Twitter went down today and here’s an insightful comment on HN:
I think this is another good example of how we as an industry are still unable to adequately assess risk properly.
I’m fairly certain that the higher-ups in Twitter weren’t told “We have pretty good failover protection, but there is a small risk of catastrophic failure where everything will go completely down.” Whoever was in charge of disaster recovery obviously didn’t really understand the risk.

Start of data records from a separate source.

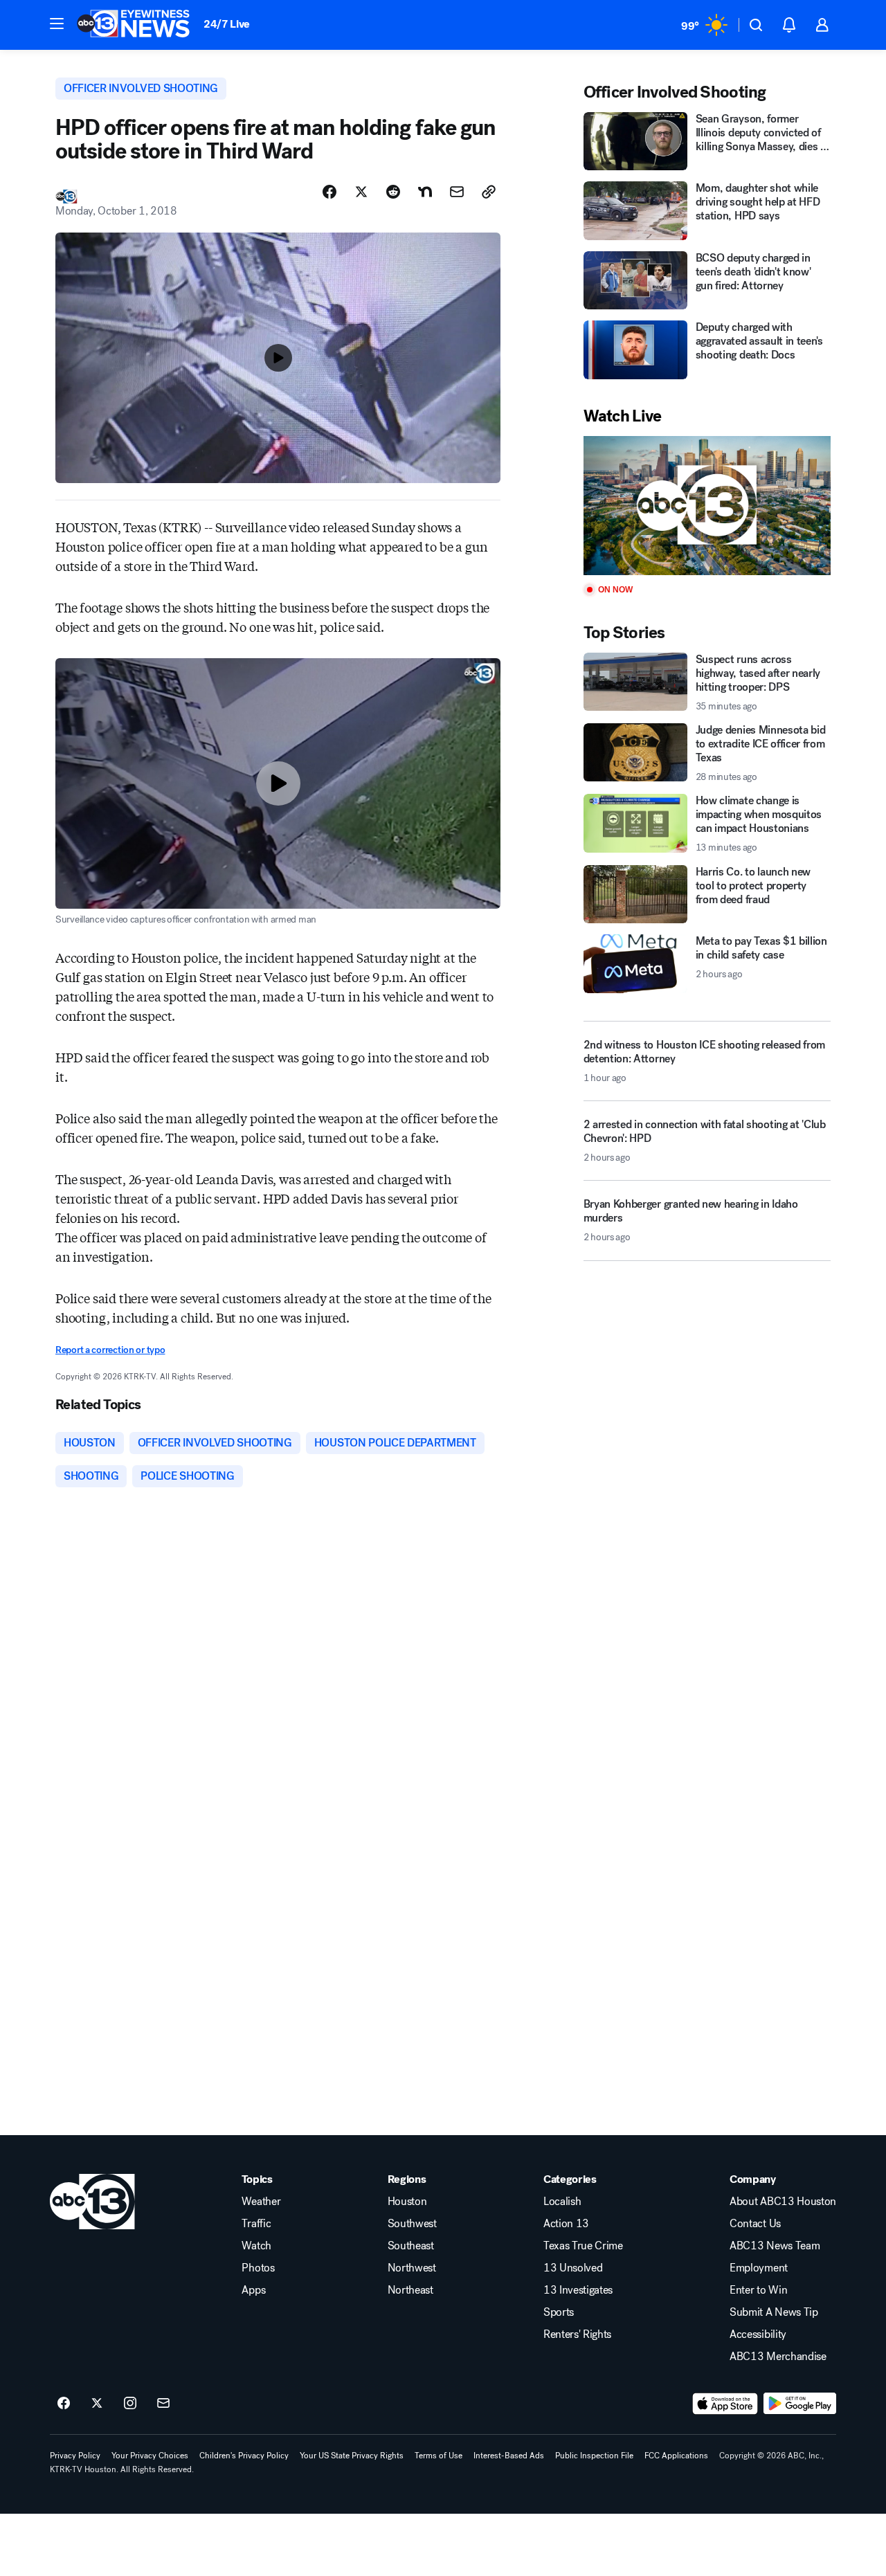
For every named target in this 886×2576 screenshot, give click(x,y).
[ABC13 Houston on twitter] (97, 2404)
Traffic (256, 2223)
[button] (56, 23)
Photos (258, 2268)
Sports (558, 2312)
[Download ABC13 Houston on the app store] (725, 2404)
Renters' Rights (577, 2334)
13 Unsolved (572, 2268)
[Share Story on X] (361, 191)
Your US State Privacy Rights (352, 2455)
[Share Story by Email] (457, 191)
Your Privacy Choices (149, 2455)
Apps (253, 2290)
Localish (562, 2201)
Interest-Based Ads (508, 2455)
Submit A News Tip (774, 2312)
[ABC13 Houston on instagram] (130, 2404)
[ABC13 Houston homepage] (133, 25)
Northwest (412, 2268)
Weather (261, 2201)
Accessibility (758, 2334)
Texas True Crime (583, 2245)
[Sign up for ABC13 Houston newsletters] (163, 2404)
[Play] (707, 505)
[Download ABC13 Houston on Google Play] (799, 2404)
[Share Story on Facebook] (329, 191)
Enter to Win (758, 2290)
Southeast (411, 2245)
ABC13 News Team (775, 2245)
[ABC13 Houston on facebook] (64, 2404)
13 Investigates (578, 2290)
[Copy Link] (488, 191)
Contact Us (755, 2223)
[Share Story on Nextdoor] (425, 191)
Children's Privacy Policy (244, 2455)
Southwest (412, 2223)
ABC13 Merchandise (778, 2356)
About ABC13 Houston (783, 2201)
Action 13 (566, 2223)
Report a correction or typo (110, 1350)
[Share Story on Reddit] (393, 191)
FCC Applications (676, 2455)
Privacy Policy (75, 2455)
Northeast (410, 2290)
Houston (407, 2201)
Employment (759, 2268)
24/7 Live (227, 24)
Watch (256, 2245)
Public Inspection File (594, 2455)
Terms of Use (438, 2455)
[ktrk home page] (92, 2201)
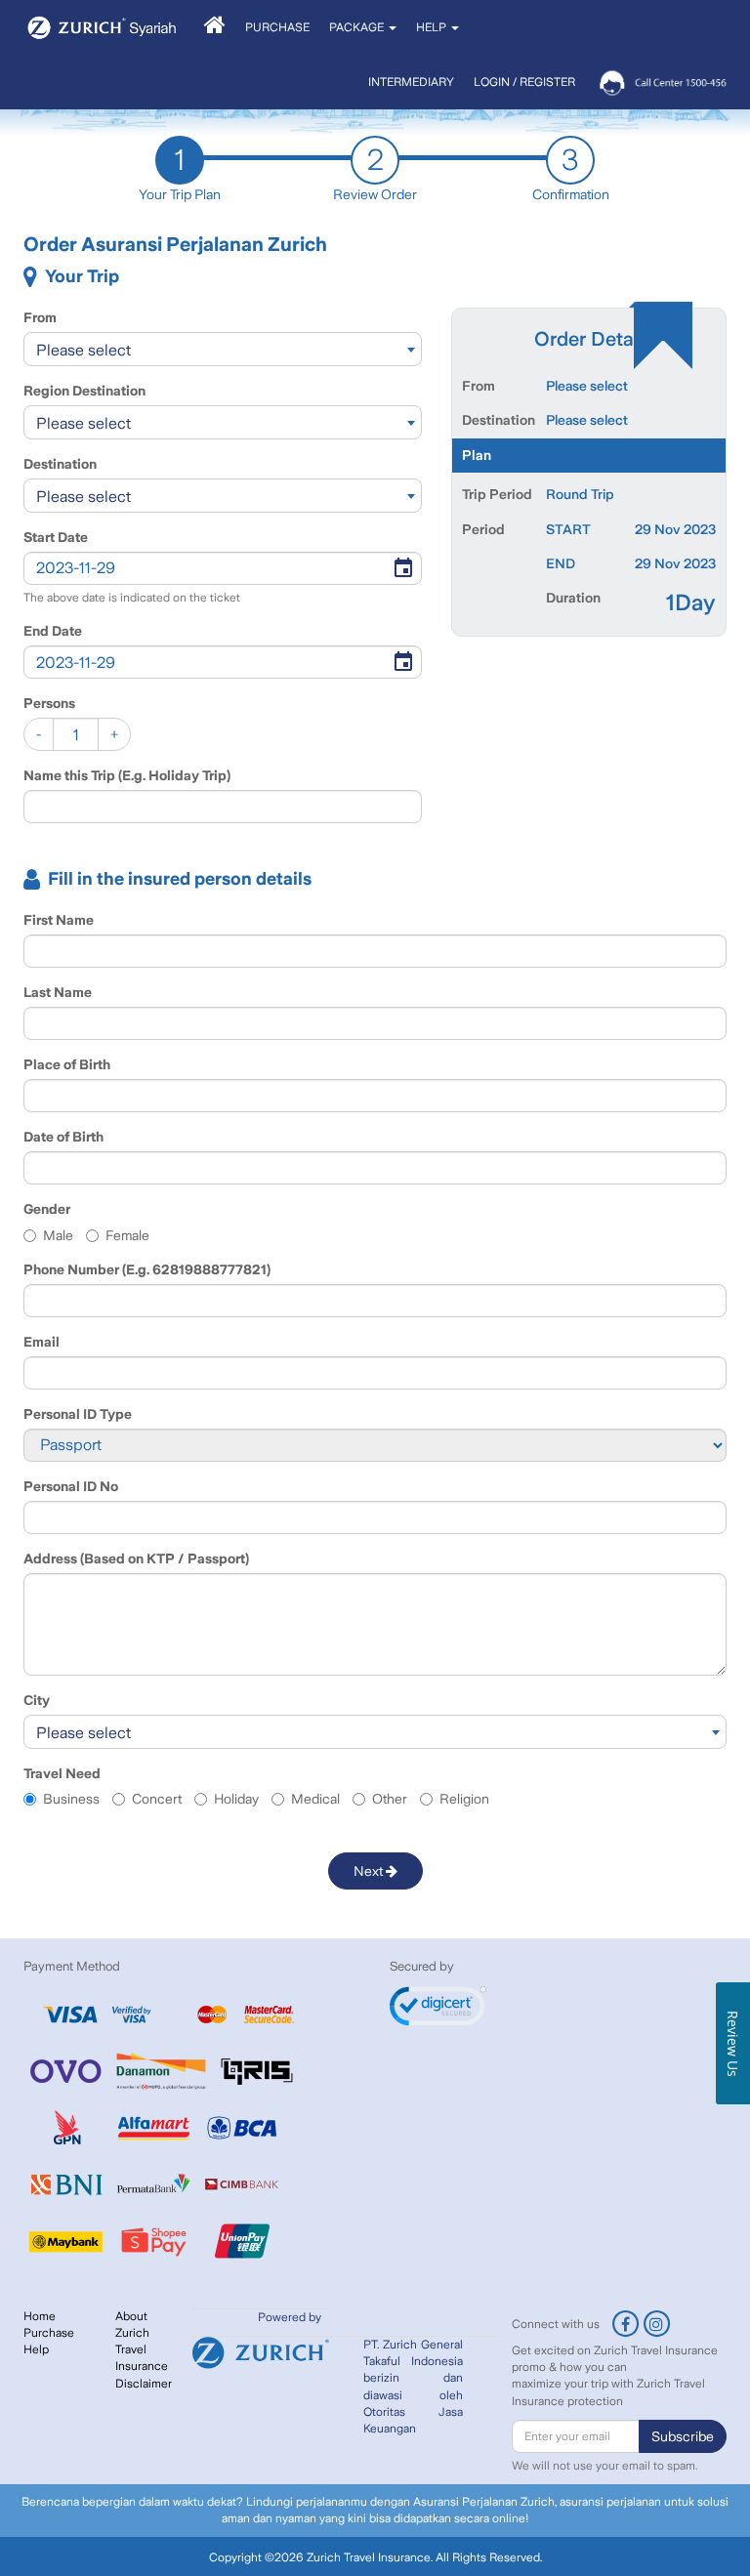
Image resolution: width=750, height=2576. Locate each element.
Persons (49, 703)
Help (36, 2349)
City (36, 1700)
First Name (58, 920)
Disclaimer (143, 2383)
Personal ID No (70, 1486)
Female (127, 1235)
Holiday (236, 1799)
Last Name (57, 992)
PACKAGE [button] (358, 27)
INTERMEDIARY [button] (411, 82)
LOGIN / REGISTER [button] (524, 82)
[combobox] (222, 349)
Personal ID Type (77, 1414)
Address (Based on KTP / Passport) (136, 1558)
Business (71, 1799)
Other (389, 1799)
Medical (315, 1799)
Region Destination (84, 390)
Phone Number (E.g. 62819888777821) (147, 1269)
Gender (46, 1209)
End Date (52, 631)
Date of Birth (63, 1136)
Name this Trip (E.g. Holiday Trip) (126, 775)
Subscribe (682, 2436)
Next (370, 1871)
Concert (157, 1799)
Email (41, 1342)
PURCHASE (277, 27)
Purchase (48, 2333)
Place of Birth (66, 1064)
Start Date (55, 537)
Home (39, 2316)
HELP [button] (432, 27)
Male (58, 1235)
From (40, 317)
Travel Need (62, 1773)
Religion (464, 1799)
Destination (60, 464)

Just like the recent outages of Heroku and EC2, and just like the financial crisis of 2008 which was laughably called a “16-sigma event”, it seems pretty clear that the actual assessment of risk is pretty poor. The way that Heroku failed, where invalid data in a stream caused failure, and the way that EC2 failed, where a single misconfigured device caused widespread failure, just shows that the entire area of risk management is still in its infancy. My employer went down globally for an entire day because of an electrical grid problem, and the diesel generators didn’t failover properly, because of a misconfiguration.
You would think after decades that there would be a better analysis and higher-quality “best practices”, but it still appears to be rather immature at this stage. Is this because the assessment of risk at a company is left to people that don’t understand risk, and that there is an opportunity for “consultants” who understand this, kind of like security consultants?
The problem, of course, is that risk management will forever be in its infancy relative to risk-generating processes. That’s because the things that cause risk are where the money is made.
Arnold Kling has a nice way of summarizing a more enlightened approach to risk management: “make things easier to fix rather than harder to break”. Nassim Taleb would phrase the downside to making things harder to break as ‘fragility’.
Consider nuclear technology: fantastic if the risks are managed properly. But the downside to a problem is just so immense it may be the case that there is NO SUCH THING as an adequate safety system.
Remember what happened at Chernobyl, where the big accident happened during a rather benign systems test.
To get accurate results from the test, the operators turned off several of the safety systems, which turned out to be a disastrous decision.
They deliberately turned the systems off. Model that!